Coke to avoid an endoscopy?
A team of emergency doctors from Amsterdam UMC became interested in this tip, which is attracting more and more interest from the public, but also from health professionals. “The emergency doctor Elise Tiebie, who is behind this project, saw on the Internet that it was in fact a rumor, from advice sites to Wikipedia, including an anecdote in a British newspaper where paramedics saved a life using cola. I’ve even heard doctors recommend it“, explains Arjan Bredenoord, professor of gastroenterology at Amsterdam UMC, in a press release.
Spread across five Dutch hospitals, the authors of the study therefore wanted to test the usefulness – and effectiveness – of such a trick supposed to dissolve stuck pieces of food in order to clear the esophagus. They tested it on 51 patients waiting for an endoscopy, around half of whom received several sips of cola in the emergency waiting room. The other half received nothing at all. The scientists specify that if the patients were too embarrassed, to the point of no longer being able to swallow their saliva, they benefited from an emergency endoscopy to remove the piece of food.

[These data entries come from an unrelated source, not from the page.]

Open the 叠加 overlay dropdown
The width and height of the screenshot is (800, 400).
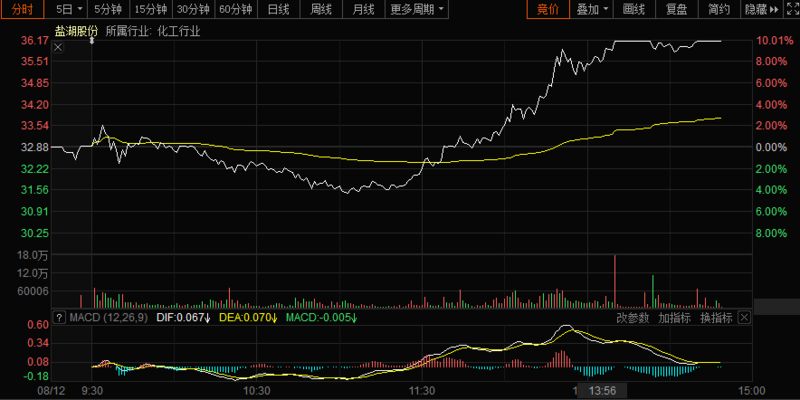point(591,10)
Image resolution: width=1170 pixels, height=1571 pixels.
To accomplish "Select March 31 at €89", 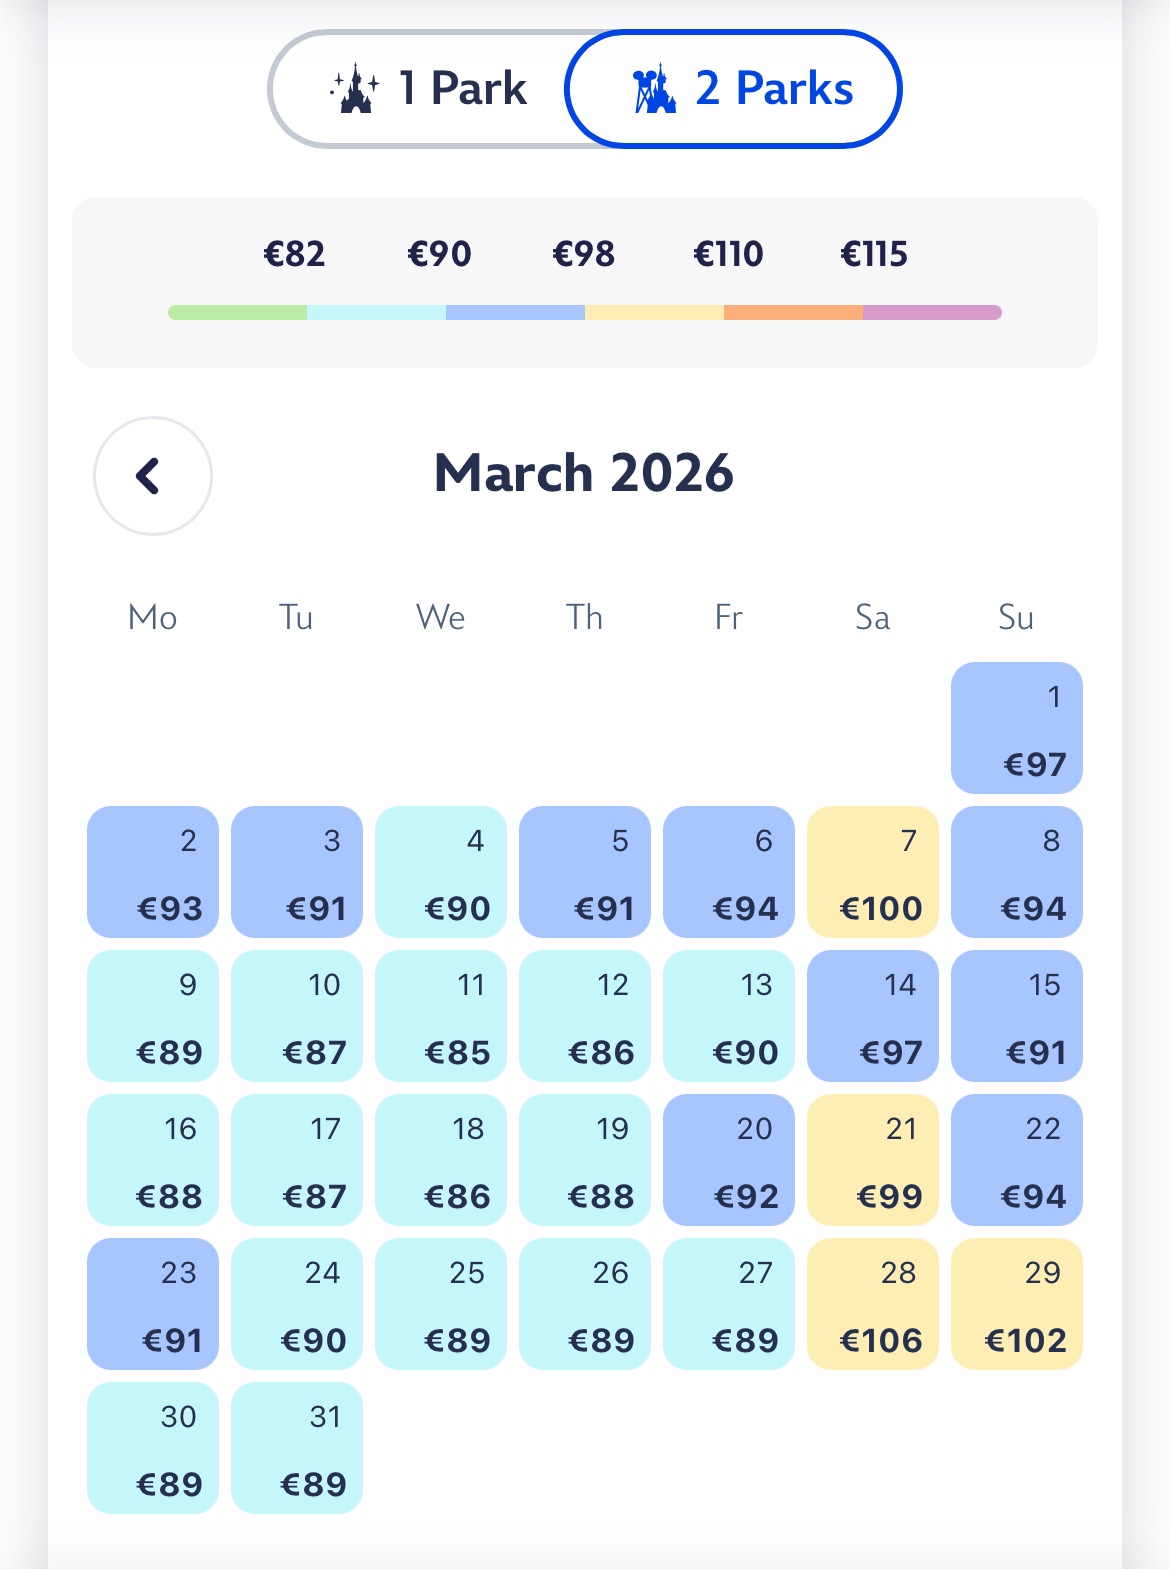I will pyautogui.click(x=296, y=1448).
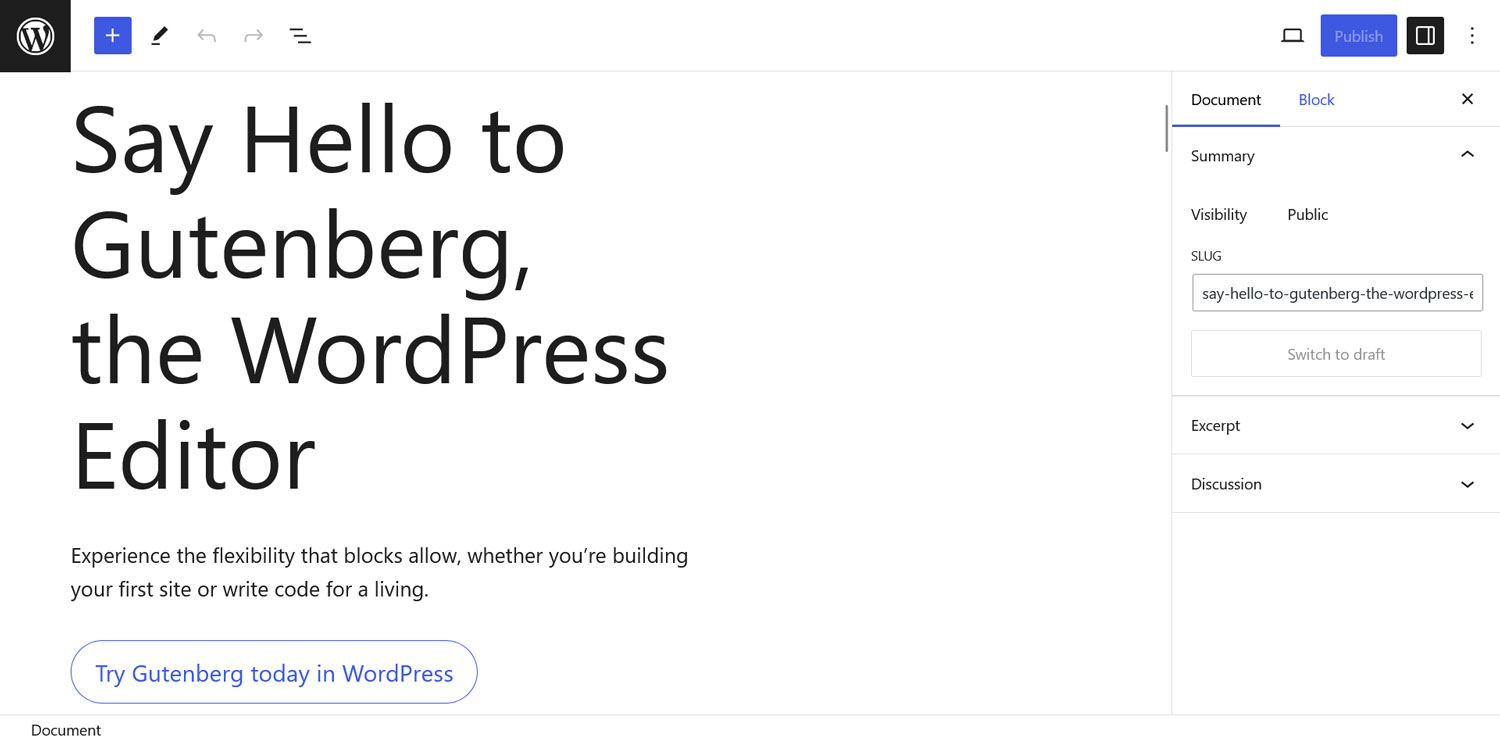Open the Try Gutenberg today link

pyautogui.click(x=274, y=672)
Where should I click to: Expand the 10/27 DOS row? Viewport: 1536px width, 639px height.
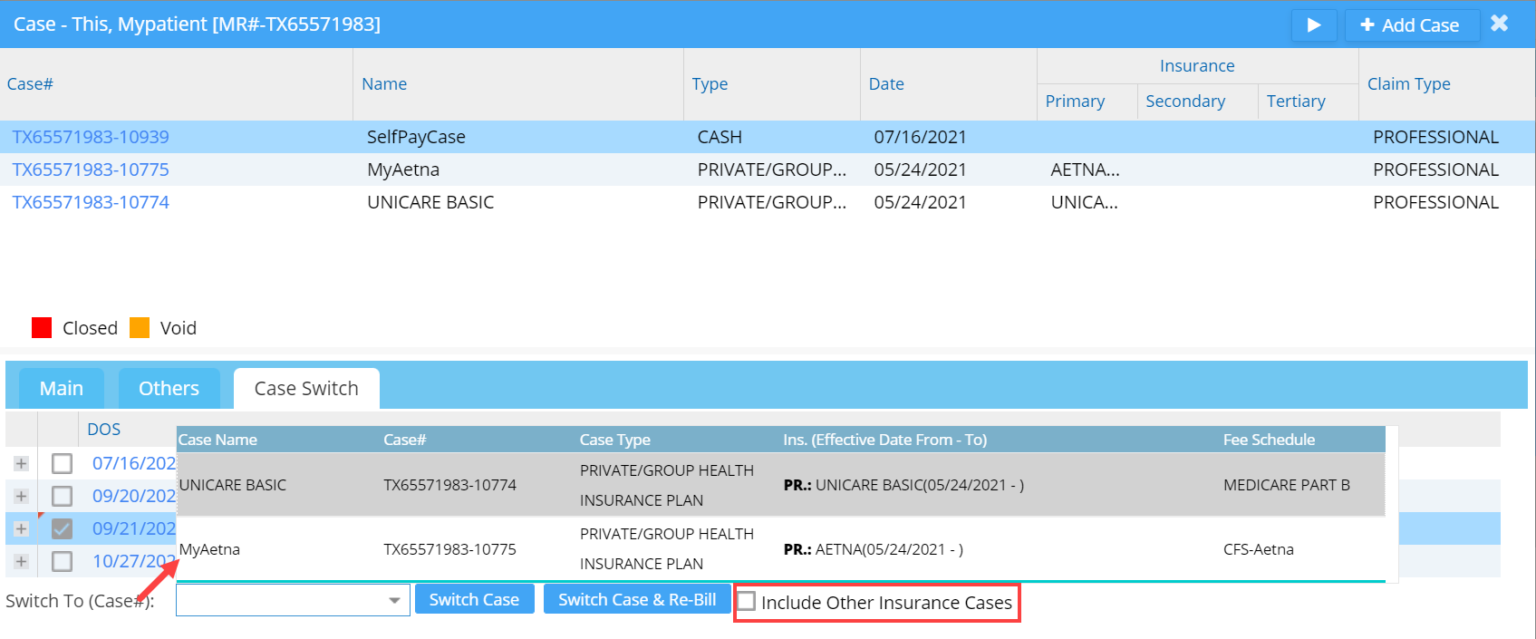20,561
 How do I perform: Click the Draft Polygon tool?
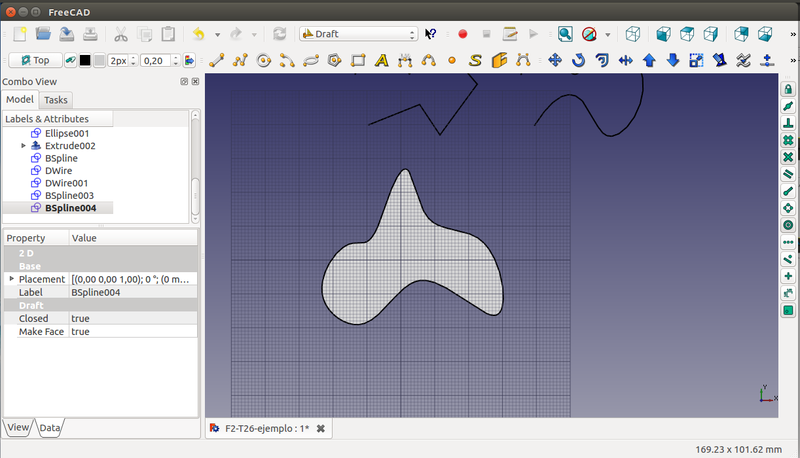(x=334, y=60)
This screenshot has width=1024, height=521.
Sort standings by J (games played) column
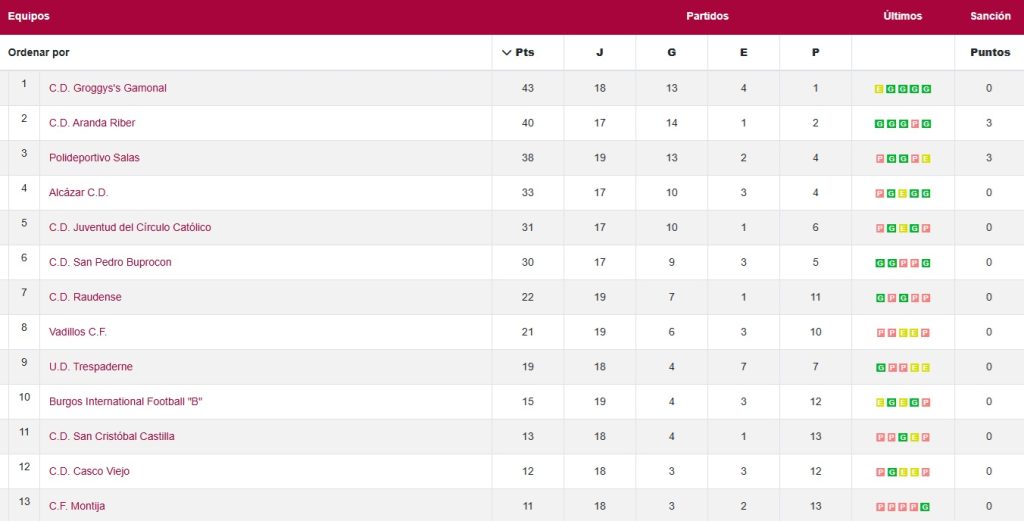point(599,52)
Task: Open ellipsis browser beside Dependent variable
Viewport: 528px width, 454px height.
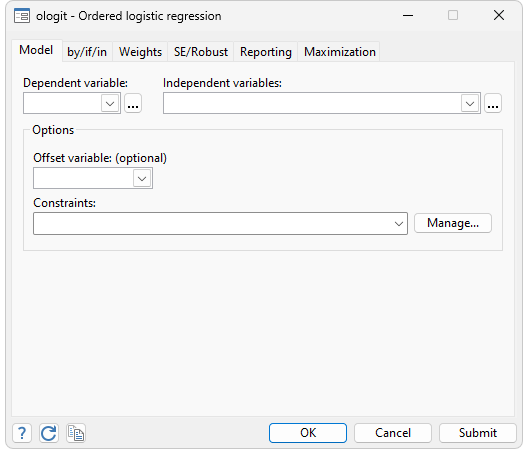Action: tap(133, 103)
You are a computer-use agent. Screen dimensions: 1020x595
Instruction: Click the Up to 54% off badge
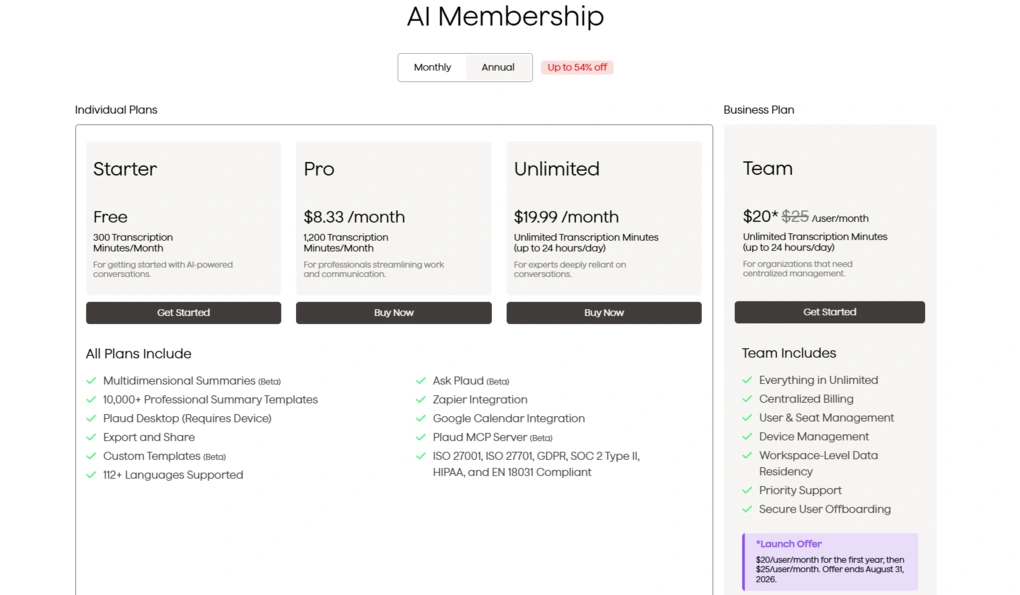(x=576, y=67)
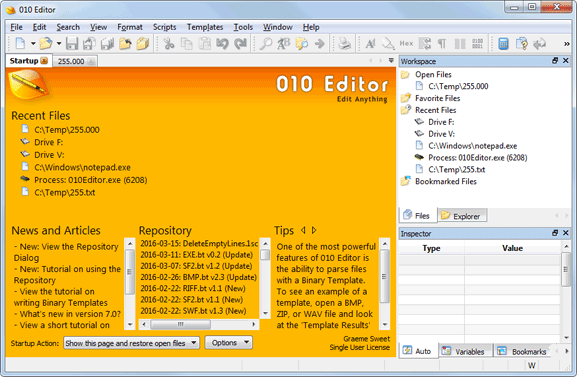Click the Hex edit mode icon
Viewport: 577px width, 377px height.
click(x=406, y=43)
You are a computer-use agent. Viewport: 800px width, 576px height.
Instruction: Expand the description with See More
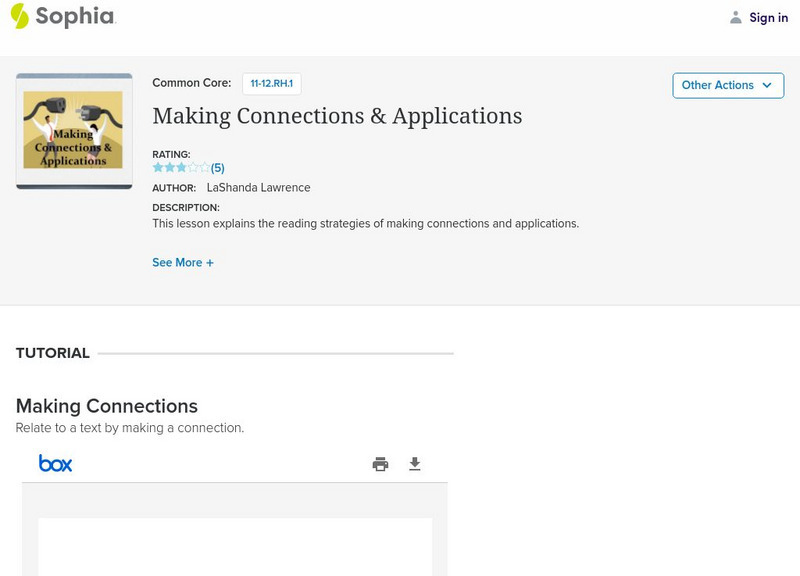point(183,262)
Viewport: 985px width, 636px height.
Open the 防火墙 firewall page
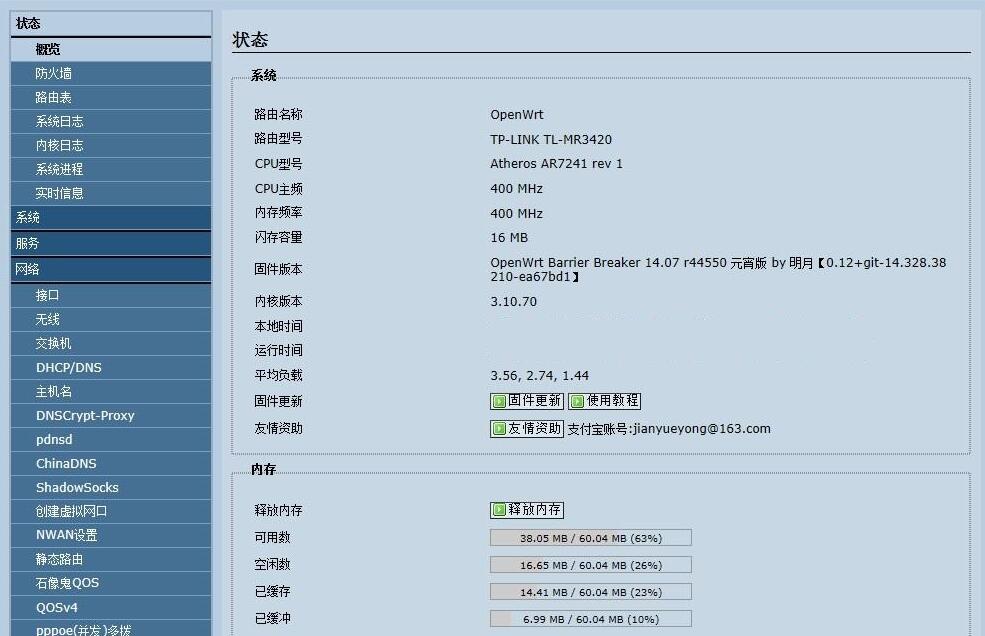(x=54, y=73)
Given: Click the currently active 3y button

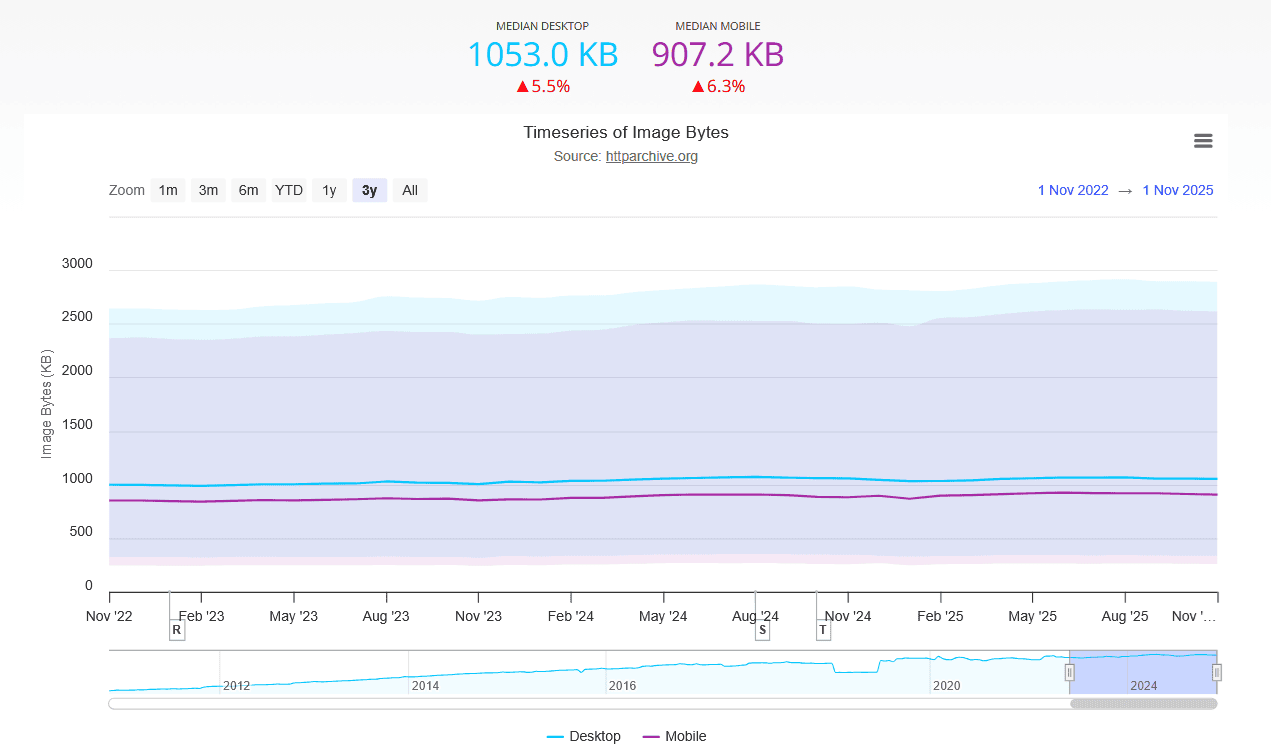Looking at the screenshot, I should pos(369,190).
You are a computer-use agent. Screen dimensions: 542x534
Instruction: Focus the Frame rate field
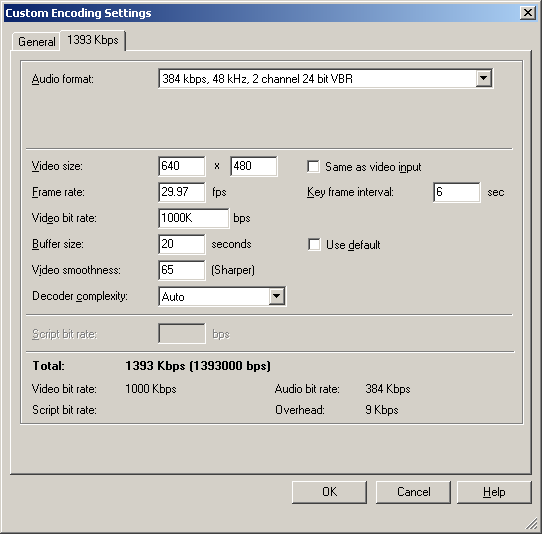[x=182, y=192]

Published in the Christmas edition of the BMJ, the results showed there was no improvement with cola consumption. The study specifies, however, that the complete passage of the food was reported more often in the intervention group, but that “this difference was not significant“. Note nevertheless that this tip does not seem dangerous, health professionals specifying that “the use of cola did not cause any side effects or complications“. And to conclude: “There was no improvement when using cola to loosen food stuck in the esophagus, often the food dislodges itself after a while and if not we performed an endoscopy. We hope this puts an end to this myth“.
Every year, at the same time, the National Agency for Food, Environmental and Occupational Health Safety (ANSES) reiterates its advice for spending the end-of-year celebrations safely, even if does not necessarily concern foods swallowed incorrectly. Last year, it recommended in particular keeping button batteries out of the reach of children to avoid their ingestion, respecting the rules of use to avoid food poisoning, and being particularly careful not to ingest decorative plants such as holly, mistletoe or even poinsettia, which can be used to decorate cakes.